Important lessons our mothers taught us

Stephanie Bowden is shown here with her family. From left to right are Alison, Stephanie, Michael, Paige, Jeff and Tyler Bowden. -Photo courtesy of Jacci Addison Studios

Being a mother doesn’t come with a handbook. It is part instinct, combined with all the important lessons learned from our mothers and grandmothers.

As we get ready to celebrate Mother’s Day, it is the perfect time to reflect on all the great lessons we have learned from our mothers.

Stephanie Bowden, 48, of Humboldt, was always taught by her late mother, Gail Broich, to respect others.

“My mother was not afraid to discipline me if she ever caught me disrespecting anybody. Growing up I never got away with much,” said Bowden. “She always taught me to have the same respect for others that you would want to be shown.”

Along with teaching respect, her mother taught her to always be the bigger person in any situation and to always turn the other cheek.

Alexis Mobley, of Moorland, loves being a mother to her daughter, Charlotte.

“Even when you are showing someone respect and they are not treating you the same,” Bowden said, “she always told us to be the bigger person and walk away because they are not worth your time.”

As she continues to navigate life’s challenges, Bowden takes comfort in knowing her mother’s lessons are always with her and will stay with her family as she teaches her children the same lessons about respect.

Janet Tague, 83, of Manson, had 12 siblings, which means her mother, May Deal, had her hands full. Her siblings included: Lillian, Marguerite (Tootles), Gladys, Charles, Leonard, Herbert, Mae, Barbara, and Wilbur (Sam) who have since passed. Her mother also had two other children who died while they were babies, Mary and Marion. The only living sibling Tague still has is Eddie Deal.

Tague grew up in Fort Dodge near the Pleasant Valley area with her mom, dad, brothers and sisters. Her mom taught her much of what shaped her into the mother, grandmother, and great-grandmother she is today.

Tague’s mother, May, had to work very hard to provide for such a big family. She cooked bread from scratch every day and would always make sure there was food on the table for everyone while baking on their wood-burning cook stove.

Alexis Mobley, right, with her mother Raenae Caquelin.

“We had a big garden at our house, which is one of the ways my mother kept food on the table,” Tague said. “She did lots of canning as well, and even taught me how to, and that is something I still do to this day.”

Her mother also taught her how to sew.

“Any time we would have a hole in our socks she would teach us how to patch them up by using a pop bottle, which is how I learned how to sew.”

Tague also remembers how her mother would always make food for the drifters who came through.

“My mother would always make sure to have a sandwich for anyone who knocked on our door,” Tague said. “Sometimes they would eat on our back steps, but others would take the food and go.”

Janet Tague

Watching her mom taught her how to be selfless and a hard worker even when they didn’t have a lot.
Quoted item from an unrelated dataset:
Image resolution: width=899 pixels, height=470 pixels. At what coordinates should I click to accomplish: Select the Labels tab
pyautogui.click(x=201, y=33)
“My mother was a very good person who would do anything for anybody,” Tague said.

Tague has three children, eight grandchildren, and nine great-grandchildren, with two more on the way this fall. She said she will continue to spread her knowledge and the lessons she learned from her mother to her family as she is close with all of them.

Ever since Alexis Mobley, 27, was a little girl, all she ever wanted was to be a mom, and she said she is so blessed that she gets to be a mother to her little girl.

“Being a mother is truly my greatest accomplishment in life. It means the world to me that I get to be my daughter Charlotte’s mom,” said Mobley, of Moorland. “But I wouldn’t be the mother I am today if it wasn’t for my own mother and watching her navigate through all the good and all the bad my entire life.”

One of the most important lessons Mobley’s mom, Raenae Caquelin, has taught her is how to be a strong, independent woman.

“My mom has been dealt some hard cards throughout her life that I watched her work through, which made her be the strongest and most independent woman I know,” said Mobley, “and that is something I learned from her, and I am hoping to pass on to my own daughter.”

Mobley said she would see people try to walk all over her mom and try to control her life, but her mother was always strong and always fought for what she wanted.

“She worked hard her whole life to give her girls the best life and she truly did that for us. This is something that I want to teach my daughter as well – to always fight for what you believe in and to be independent. Always work hard and accomplish what you dream,” Mobley said. “I hope I can teach my daughter all the right things like my mom taught me.”

Even as we grow older and have our own children, most of us still need our moms for comfort and advice. They are always there to listen and help when needed. This Mother’s Day be sure to spoil all the mother figures in your life. Savor every single moment with them and continue to learn lessons from them as they still have so much to teach, and we still have so much to learn.